What Is Dragon Boat Racing?    
Dragon Boating is actually one of the oldest sports in the world today, originating over 2000 years ago in the Southern provinces of China. The modern sport of Dragon Boating consists of a long canoe with twenty paddlers who sit ten long and two abreast, one drummer who sits at the front and keeps time, and a sweep, who stands at the back and steers. For the boat to move smoothly through the water, all team members need to be paddling in unison and take their timing from the front two paddlers who are called 'strokes', as they set the stroke rate.International standard race distances are 2000m, 1000m 500m and 200m sprints.

The sport has now spread around the world from Canada and America, to countries all over Europe, South Africa, New Zealand and here in Australia.

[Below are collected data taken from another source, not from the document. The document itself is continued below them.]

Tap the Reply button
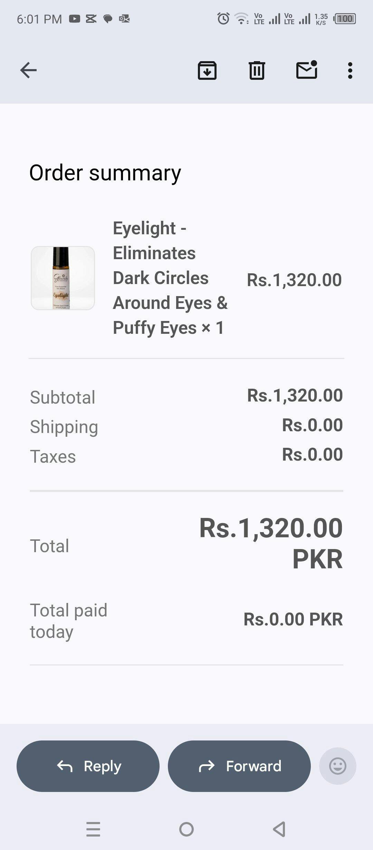 pyautogui.click(x=88, y=766)
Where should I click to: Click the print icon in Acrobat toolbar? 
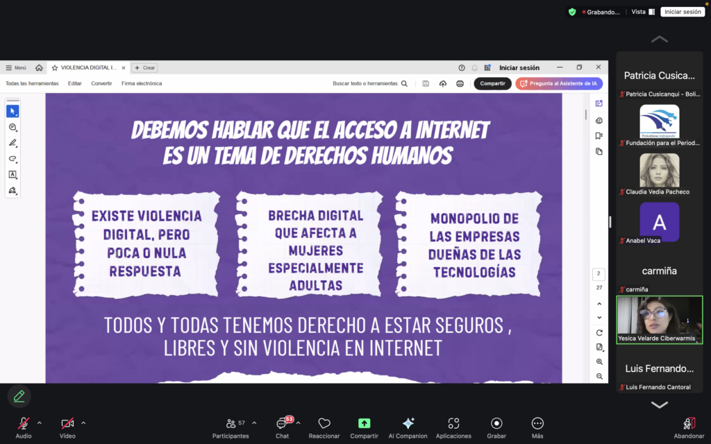(x=460, y=83)
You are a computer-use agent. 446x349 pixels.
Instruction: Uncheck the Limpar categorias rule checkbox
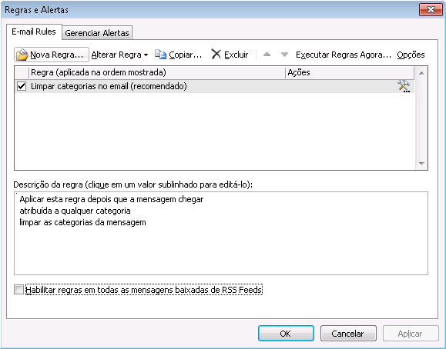pos(22,86)
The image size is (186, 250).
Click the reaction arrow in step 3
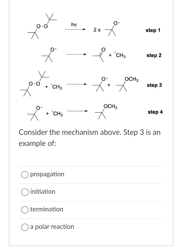[77, 84]
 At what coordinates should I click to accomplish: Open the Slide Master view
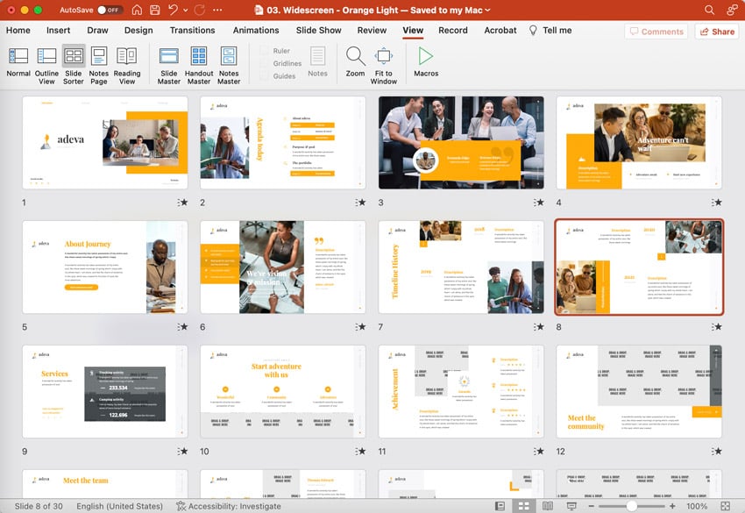[x=169, y=62]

When competing at regattas, boats start from a standing position, the combination of strength and near perfect timing is necessary to get your boat across the finish line first. Endurance is also an important element of dragon boat racing and this goes hand in hand with the crew pacing themselves so that they don't fade half way in a race and ensures they have enough reserves to power across the finish line as many races are fought out in the last few meters and placing's often differ by split seconds. The sport of dragon boating is truly one of the most exciting team sports that anyone can participate in.

Dragon Boating is characteristically a social sport, and while it has the added benefits of working a whole range of muscles and develops both strength and endurance.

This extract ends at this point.